[Exercise requirements]
Pull out each line in the entries below that contains the word "Where". Case counts.

[Task data]
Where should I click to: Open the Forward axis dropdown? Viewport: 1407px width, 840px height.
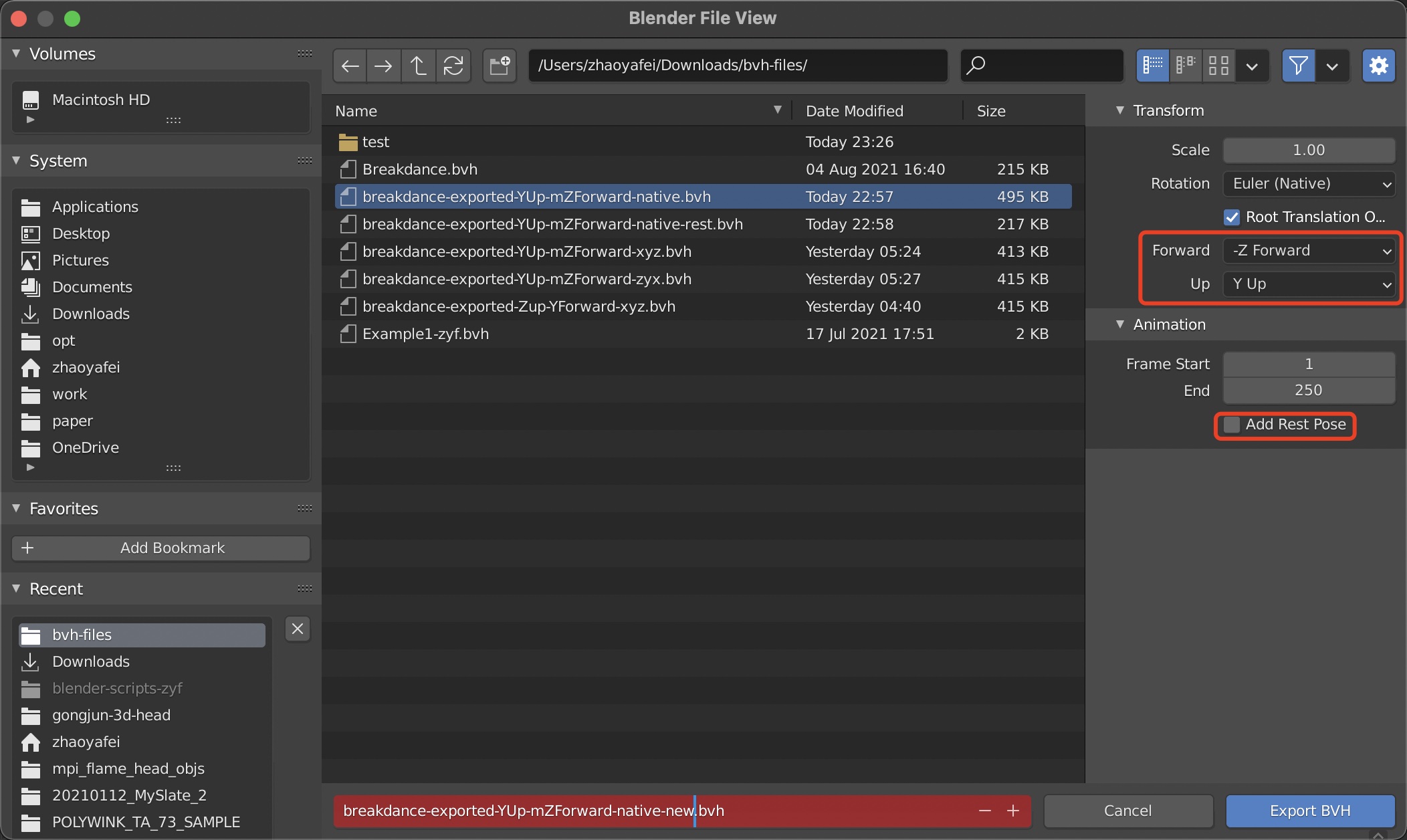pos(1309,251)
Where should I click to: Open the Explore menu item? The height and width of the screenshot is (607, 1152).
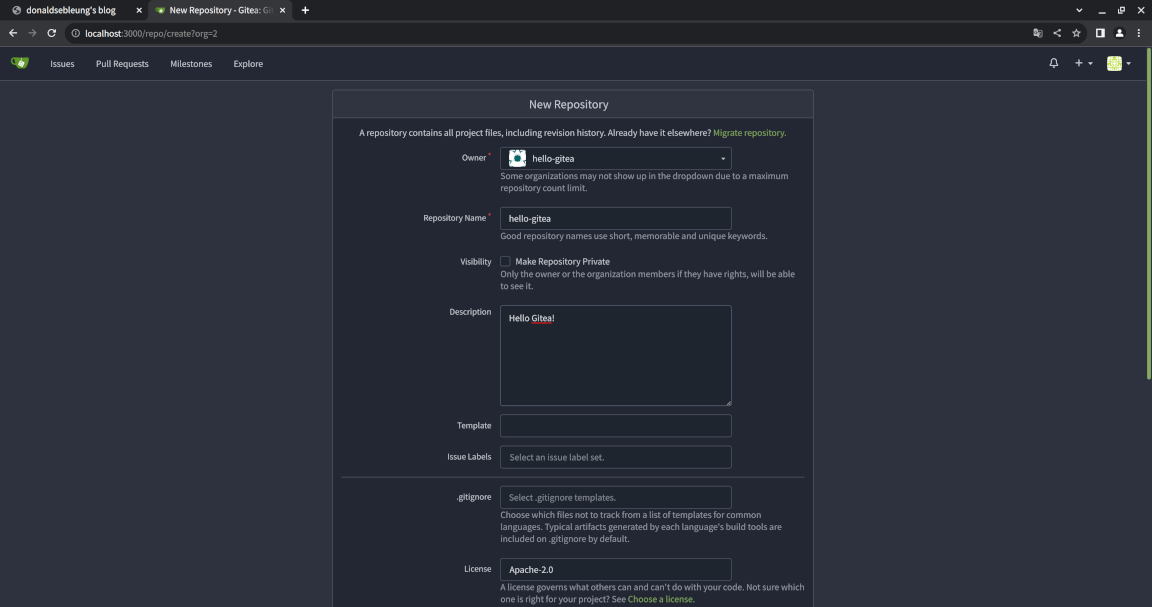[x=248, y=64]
...
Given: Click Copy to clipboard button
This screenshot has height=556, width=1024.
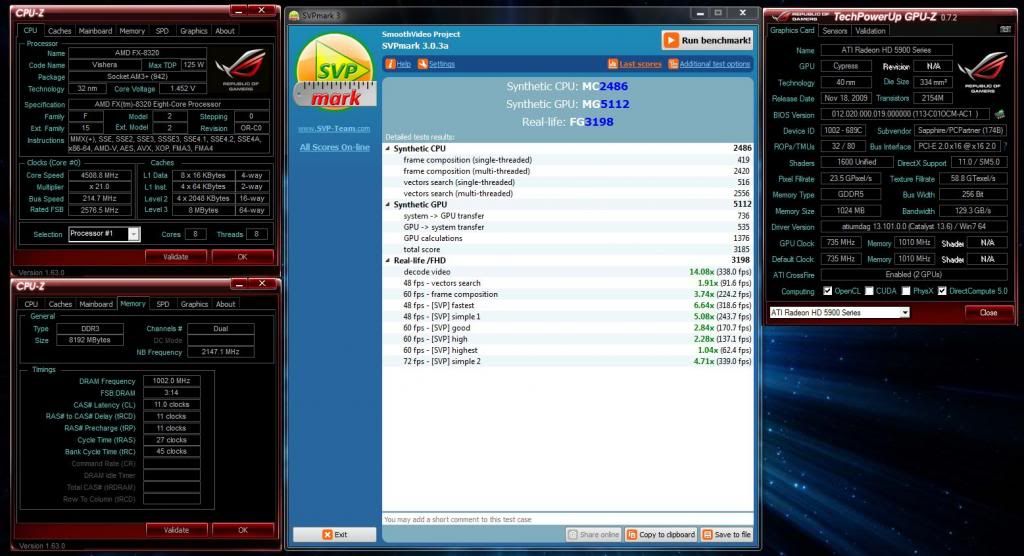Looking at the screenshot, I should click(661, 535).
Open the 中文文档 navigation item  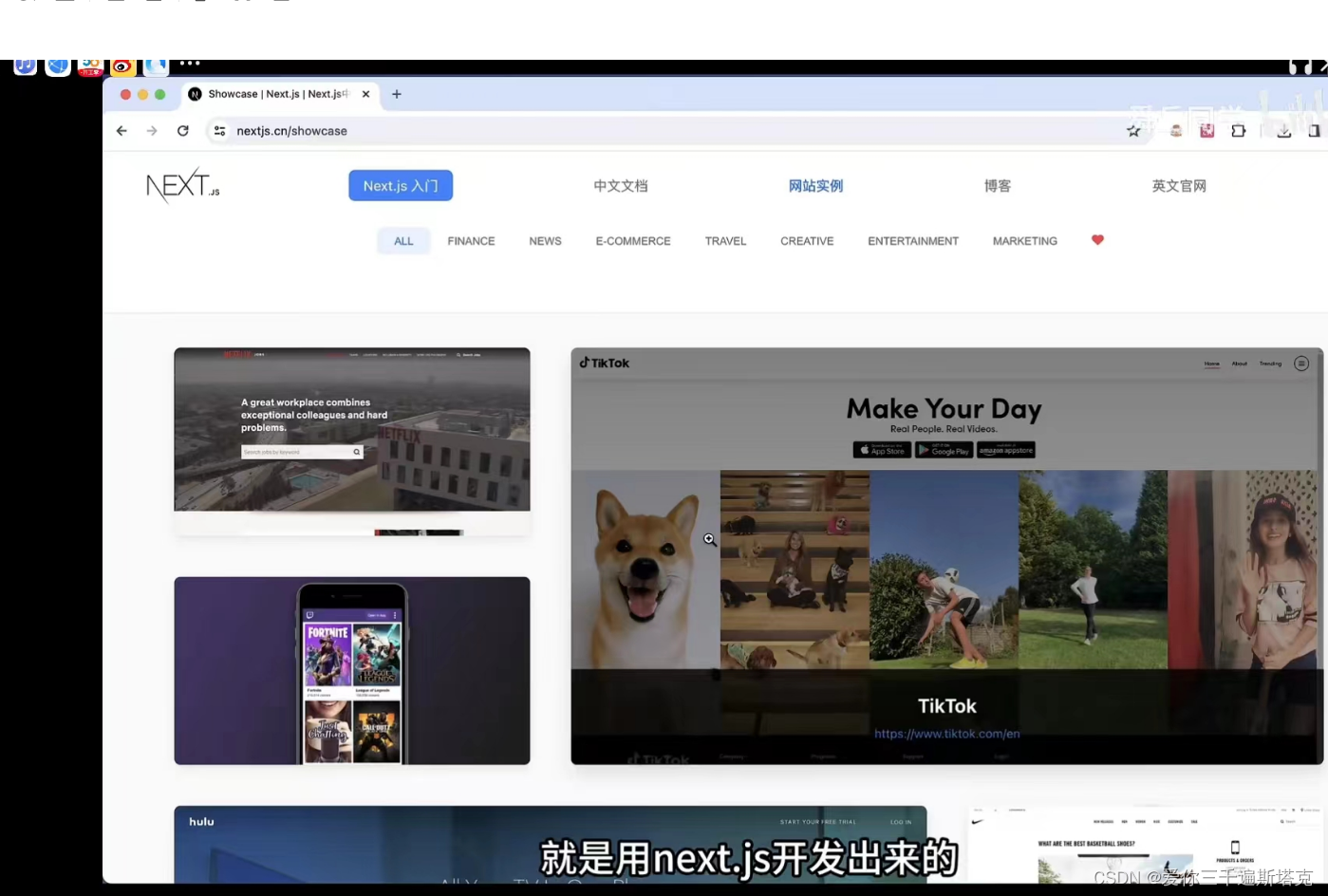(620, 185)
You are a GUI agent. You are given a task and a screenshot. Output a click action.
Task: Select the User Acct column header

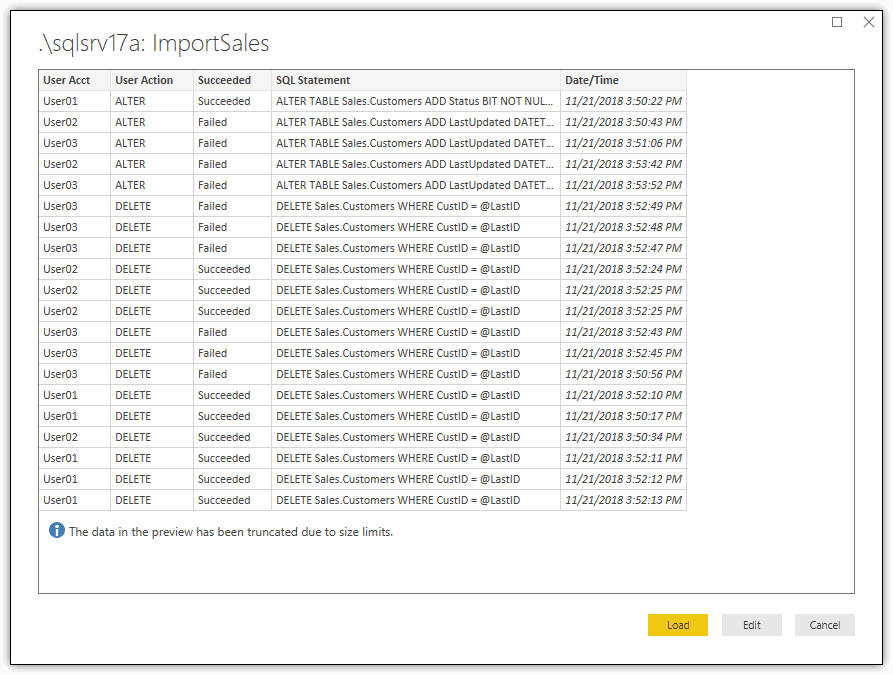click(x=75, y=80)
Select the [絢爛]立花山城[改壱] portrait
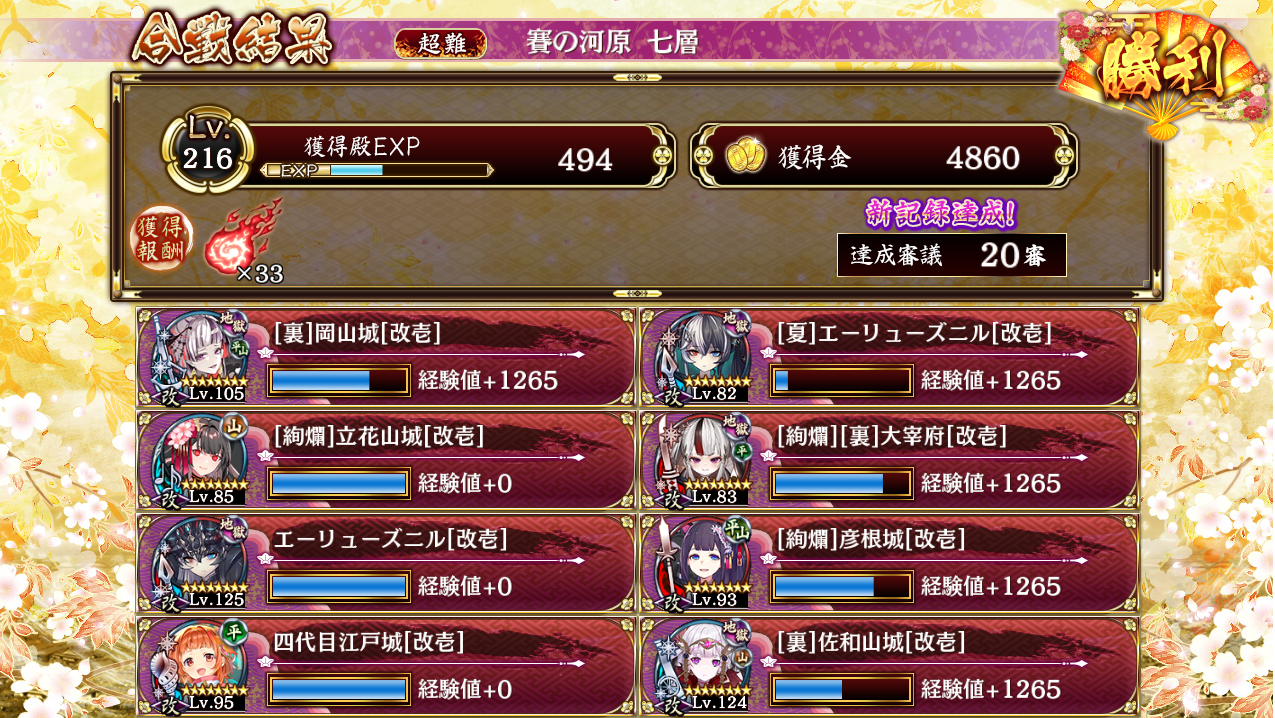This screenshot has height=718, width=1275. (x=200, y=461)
---
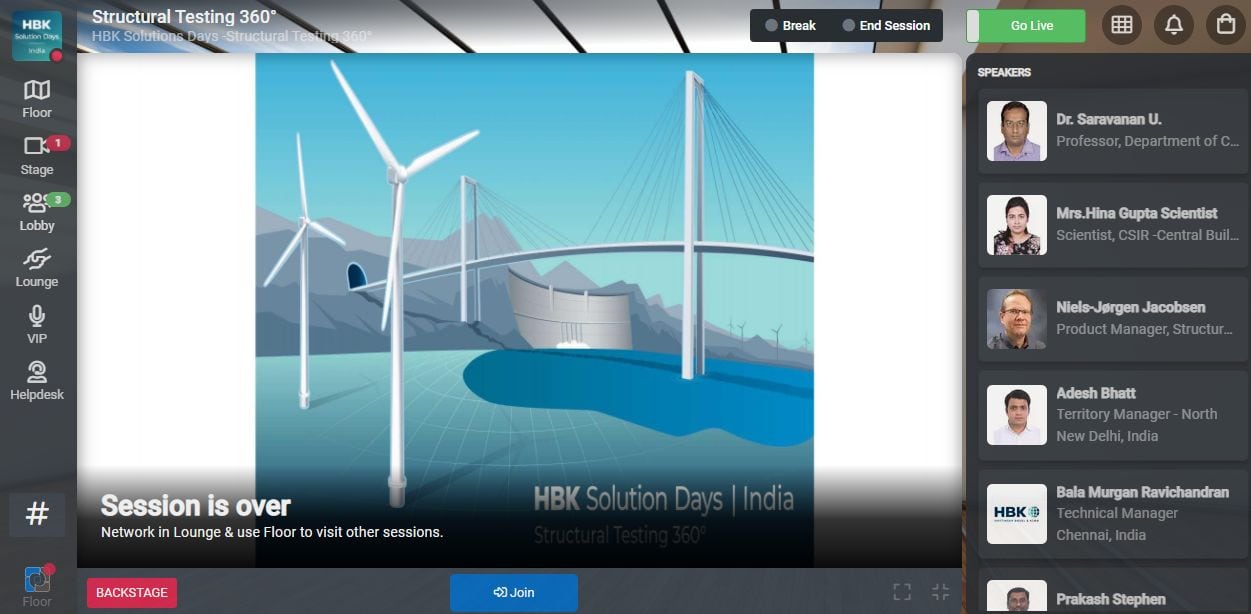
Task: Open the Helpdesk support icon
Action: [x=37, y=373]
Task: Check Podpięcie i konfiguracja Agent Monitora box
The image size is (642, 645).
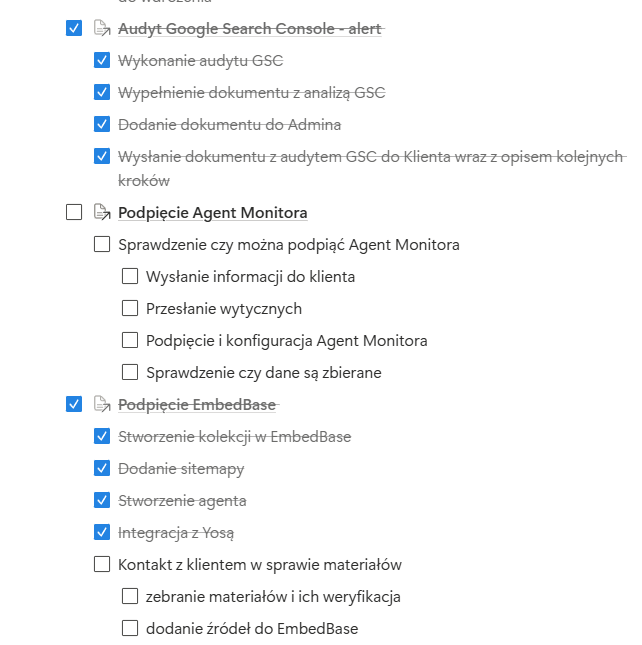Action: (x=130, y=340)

[Answer to this task]
Where should I click to: Open the Forward axis dropdown? Viewport: 1407px width, 840px height.
Where should I click to: Open the Explore menu item? The height and width of the screenshot is (607, 1152).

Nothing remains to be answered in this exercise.